* What you have to do *
Go to the line below containing "Open the comment" and print exactly from there through the line containing "Select 蝎赛专用射速+卡三枪+远程商店.CT file", both included. Print nothing else.
[Stored data Boundary: Start]
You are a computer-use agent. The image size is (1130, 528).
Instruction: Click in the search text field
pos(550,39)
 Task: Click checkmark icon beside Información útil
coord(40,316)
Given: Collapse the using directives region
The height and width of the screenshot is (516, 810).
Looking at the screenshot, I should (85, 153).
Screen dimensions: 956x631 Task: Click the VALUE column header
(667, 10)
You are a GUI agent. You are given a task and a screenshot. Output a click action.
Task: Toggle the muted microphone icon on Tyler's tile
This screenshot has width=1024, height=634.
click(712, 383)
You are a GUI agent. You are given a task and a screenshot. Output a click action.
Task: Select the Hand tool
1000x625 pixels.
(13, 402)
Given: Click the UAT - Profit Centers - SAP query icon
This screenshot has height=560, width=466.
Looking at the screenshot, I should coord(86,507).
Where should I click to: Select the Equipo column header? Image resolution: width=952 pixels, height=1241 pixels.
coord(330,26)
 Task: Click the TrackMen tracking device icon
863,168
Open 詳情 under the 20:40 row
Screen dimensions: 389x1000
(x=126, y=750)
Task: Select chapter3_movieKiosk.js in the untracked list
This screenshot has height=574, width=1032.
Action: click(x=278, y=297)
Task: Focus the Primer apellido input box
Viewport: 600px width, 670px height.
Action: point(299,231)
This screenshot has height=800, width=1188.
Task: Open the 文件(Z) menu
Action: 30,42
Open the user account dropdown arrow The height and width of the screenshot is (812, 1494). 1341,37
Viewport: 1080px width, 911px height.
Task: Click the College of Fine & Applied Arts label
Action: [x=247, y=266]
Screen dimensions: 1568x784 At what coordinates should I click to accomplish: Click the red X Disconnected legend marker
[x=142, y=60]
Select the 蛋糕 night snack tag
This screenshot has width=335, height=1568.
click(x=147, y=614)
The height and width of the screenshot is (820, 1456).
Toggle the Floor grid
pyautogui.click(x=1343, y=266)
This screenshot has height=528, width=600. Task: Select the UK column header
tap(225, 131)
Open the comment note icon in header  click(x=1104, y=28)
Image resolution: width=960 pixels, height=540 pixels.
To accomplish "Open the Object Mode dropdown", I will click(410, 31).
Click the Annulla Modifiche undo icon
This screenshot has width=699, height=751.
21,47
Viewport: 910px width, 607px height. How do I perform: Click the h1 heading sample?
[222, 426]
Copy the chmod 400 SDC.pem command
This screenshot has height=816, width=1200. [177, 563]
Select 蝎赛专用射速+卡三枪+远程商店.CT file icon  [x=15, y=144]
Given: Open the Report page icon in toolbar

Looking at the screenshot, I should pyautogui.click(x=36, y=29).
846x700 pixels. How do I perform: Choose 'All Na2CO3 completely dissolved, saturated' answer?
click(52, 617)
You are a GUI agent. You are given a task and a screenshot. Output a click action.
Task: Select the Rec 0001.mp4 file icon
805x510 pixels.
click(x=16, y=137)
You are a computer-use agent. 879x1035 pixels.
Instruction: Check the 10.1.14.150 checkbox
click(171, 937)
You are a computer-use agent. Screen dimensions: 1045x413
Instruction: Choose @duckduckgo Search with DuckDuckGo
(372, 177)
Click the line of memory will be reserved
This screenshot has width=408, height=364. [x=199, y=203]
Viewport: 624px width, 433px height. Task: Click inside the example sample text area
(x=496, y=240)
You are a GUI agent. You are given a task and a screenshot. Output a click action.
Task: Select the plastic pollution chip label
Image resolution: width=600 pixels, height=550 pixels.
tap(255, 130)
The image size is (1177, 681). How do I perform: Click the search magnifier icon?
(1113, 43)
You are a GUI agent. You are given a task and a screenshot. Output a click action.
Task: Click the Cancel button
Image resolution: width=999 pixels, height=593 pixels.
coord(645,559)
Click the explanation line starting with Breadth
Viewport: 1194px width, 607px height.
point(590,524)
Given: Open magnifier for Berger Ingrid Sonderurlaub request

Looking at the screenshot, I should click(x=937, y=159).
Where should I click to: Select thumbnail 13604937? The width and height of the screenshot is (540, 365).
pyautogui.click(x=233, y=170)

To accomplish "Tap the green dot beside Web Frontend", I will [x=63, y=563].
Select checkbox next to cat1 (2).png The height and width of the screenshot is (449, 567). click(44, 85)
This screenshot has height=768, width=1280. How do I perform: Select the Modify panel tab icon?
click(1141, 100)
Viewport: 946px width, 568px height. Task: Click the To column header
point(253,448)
[Stored data Boundary: End]
* Reply *
Open the comment note icon in header  click(x=1104, y=28)
Image resolution: width=960 pixels, height=540 pixels.
To accomplish "Open the Object Mode dropdown", I will click(410, 31).
Click the Annulla Modifiche undo icon
This screenshot has width=699, height=751.
21,47
Viewport: 910px width, 607px height. How do I perform: Click the h1 heading sample?
[222, 426]
Copy the chmod 400 SDC.pem command
This screenshot has height=816, width=1200. [177, 563]
Select 蝎赛专用射速+卡三枪+远程商店.CT file icon  [x=15, y=144]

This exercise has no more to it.